Inner City Press wasn't thrown out then. But something had and has changed.

  While Secretary General Ban Ki-moon, when asked about the ouster, said “That is not my decision,” those close to him say that this crackdown on the Press was discussed at a meeting of Ban's senior leadership team.

   Ban's waning tenure at the UN is embroiled in scandal not only of peacekeeper rapes under Under Secretary General Herve Ladsous but more dangerously for Ban the scandal of bribery at the UN by Macau-based businessman Ng Lap Seng, of former President of the General Assembly John Ashe and members of Ban's Secretariat.

    The Office of Internal Oversight Services audit occasioned by the indictment of Ng, Ashe and others who had since pleaded guilty, including Francis Lorenzo of South South News which still under Gallach has its UN office, named Gallach as negligent, at best. See audit at Paragraphs 37-40 and 20(b).

 Gallach did no due diligence in allowing Ng's Global Sustainability Foundation to hold a corrupt event in the UN Visitors Lobby, with Ban present. Gallach did no due diligence of Ng's Global Sustainability Foundation sponsoring the UN's slavery memorial.

   Gallach, who had found that some under her in the Department of Public Information whom she had ordered to sign the ouster letter refused to, said that Inner City Press had broken the rules and norms. As time has gone on, she had been unable to specify which rules - in fact, when directly asked she refused to provide a copy of the rule she claims to be relying on.

  Ban heard about the impending ouster of Inner City Press... and did nothing. His supporters point out to Inner City Press that Ban also did not speak in favor of it. We'll have more on this.

   Spain on the other hand, which got Gallach the position, has as part of the leverage it has as a Security Council member during the selection of the next Secretary General decided to drop Gallach and seek to put a different Spanish official in a different, more substantive post: the Office of Disarmament, current run by Ban's senior adviser Kim Won-soo (who, when asked about the ouster of Inner City Press and how it makes Ban looks, said only, “You have to talk with Cristine”).

   But even if Spain which unwisely put the under-qualified Gallach in the DPI position now sees the error of its ways, the reality is that Ban Ki-moon's UN, in the midst of a corruption scandal, ousted and evicted the critical Press which is pursuing the story.

   As Inner City Press learned more about how Gallach got the position, and how she (mis) used it, the retaliation grew - to the point of throwing Inner City Press' files in the street on April 16, video here.
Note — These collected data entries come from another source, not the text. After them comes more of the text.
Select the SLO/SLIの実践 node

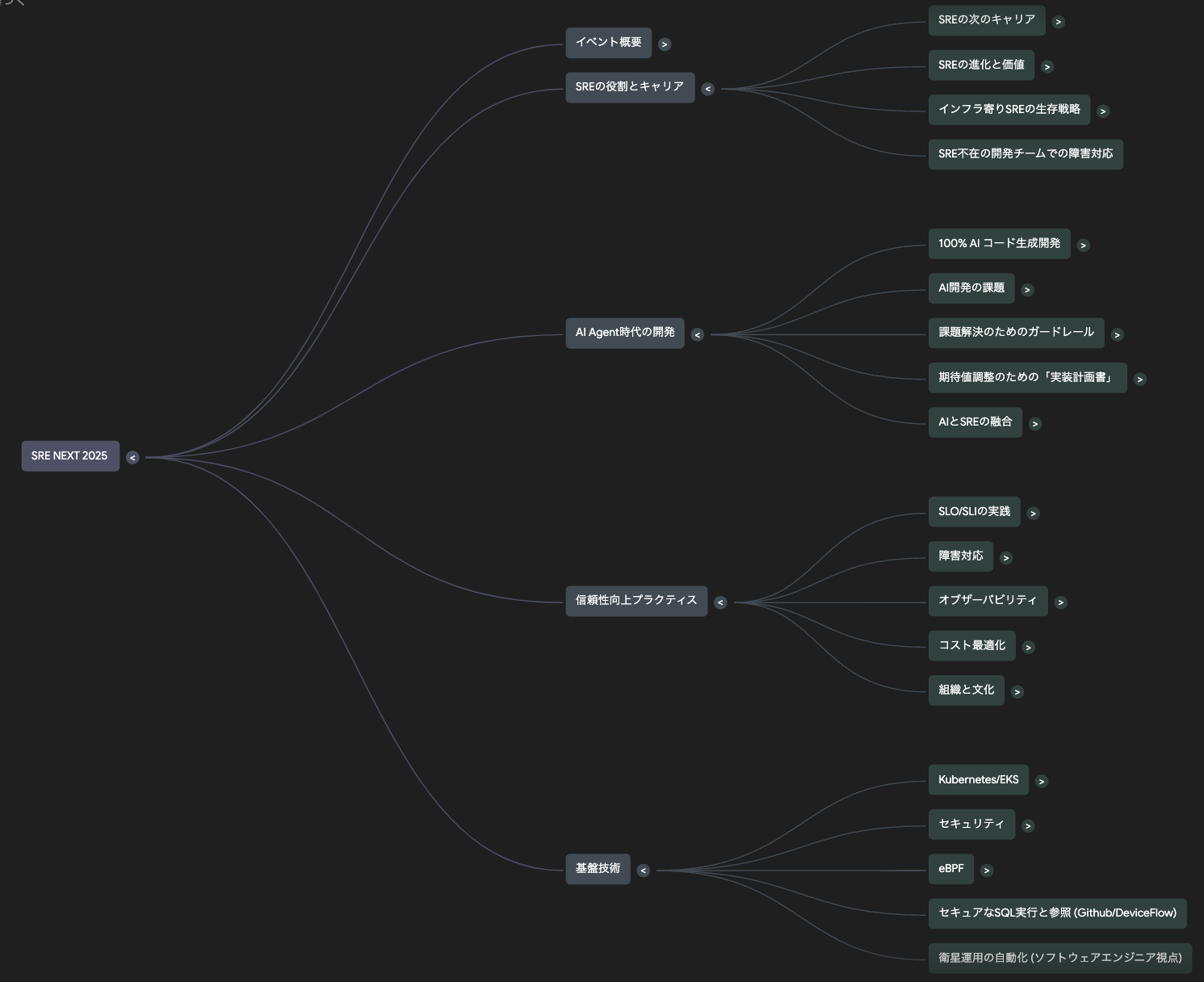click(973, 512)
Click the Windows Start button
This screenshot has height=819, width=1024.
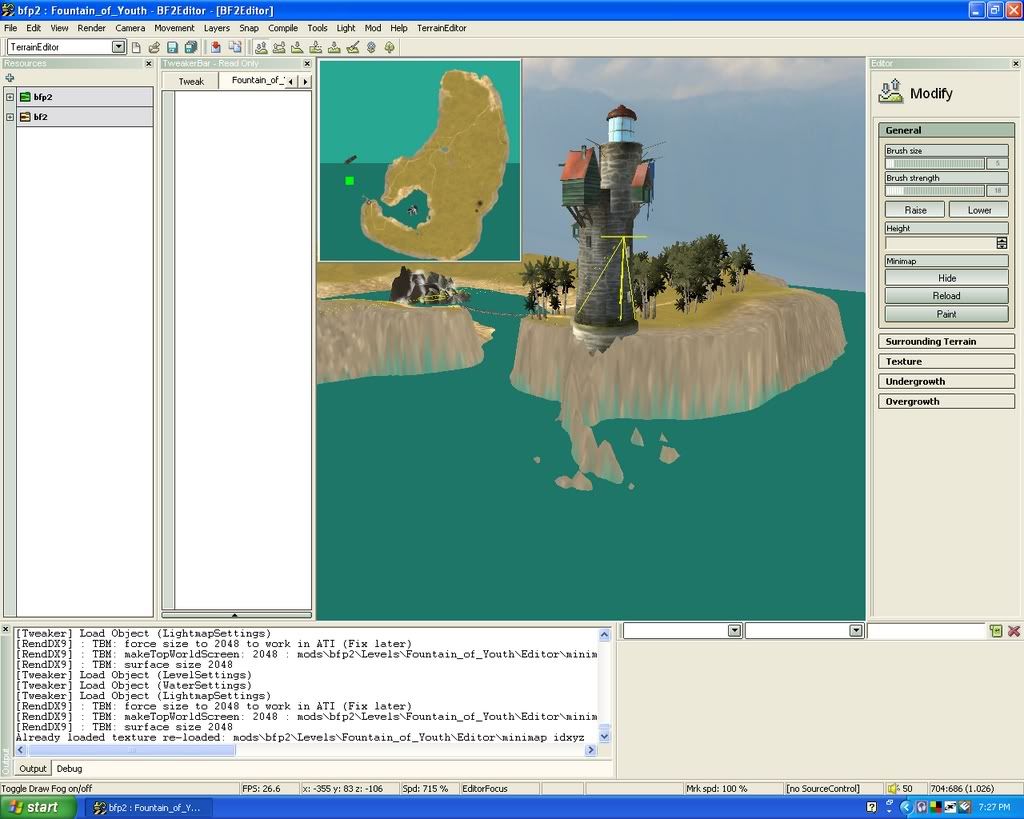tap(38, 807)
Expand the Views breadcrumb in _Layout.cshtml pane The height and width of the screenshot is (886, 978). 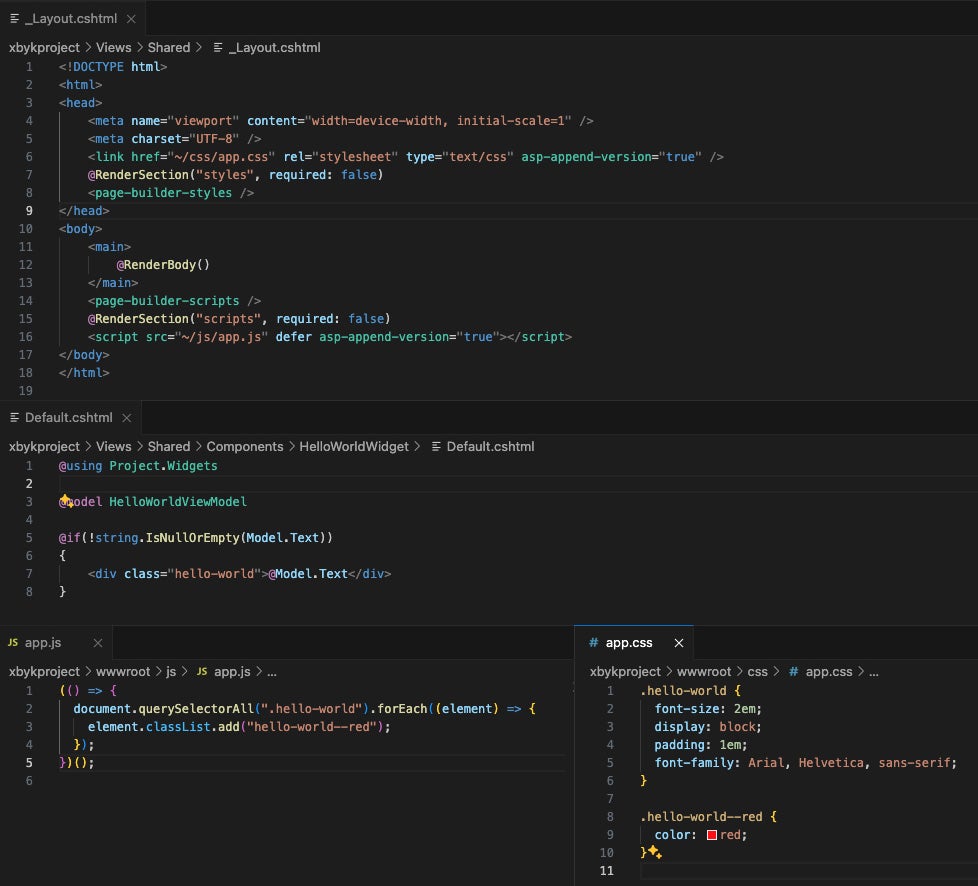tap(113, 47)
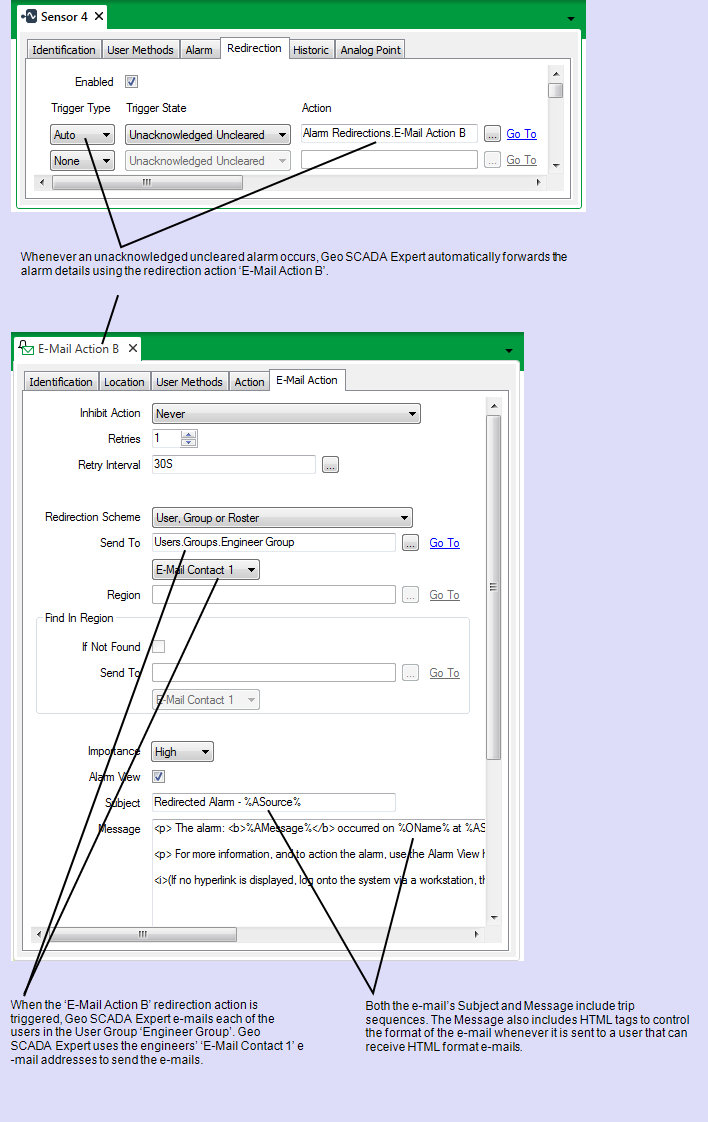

Next, Gallach's staff tore down the sign of the Free UN Coalition for Access on the door of Room S-303, which opposes censorship, and have until now ignored Inner City Press' formal request regarding its office in S-303. Others said it was on hold, despite French and Moroccan moves. But Gallach is getting more and more desperate and retaliatory, and Ban still claims, despite the above, “That is not my decision.” We'll have more on all this.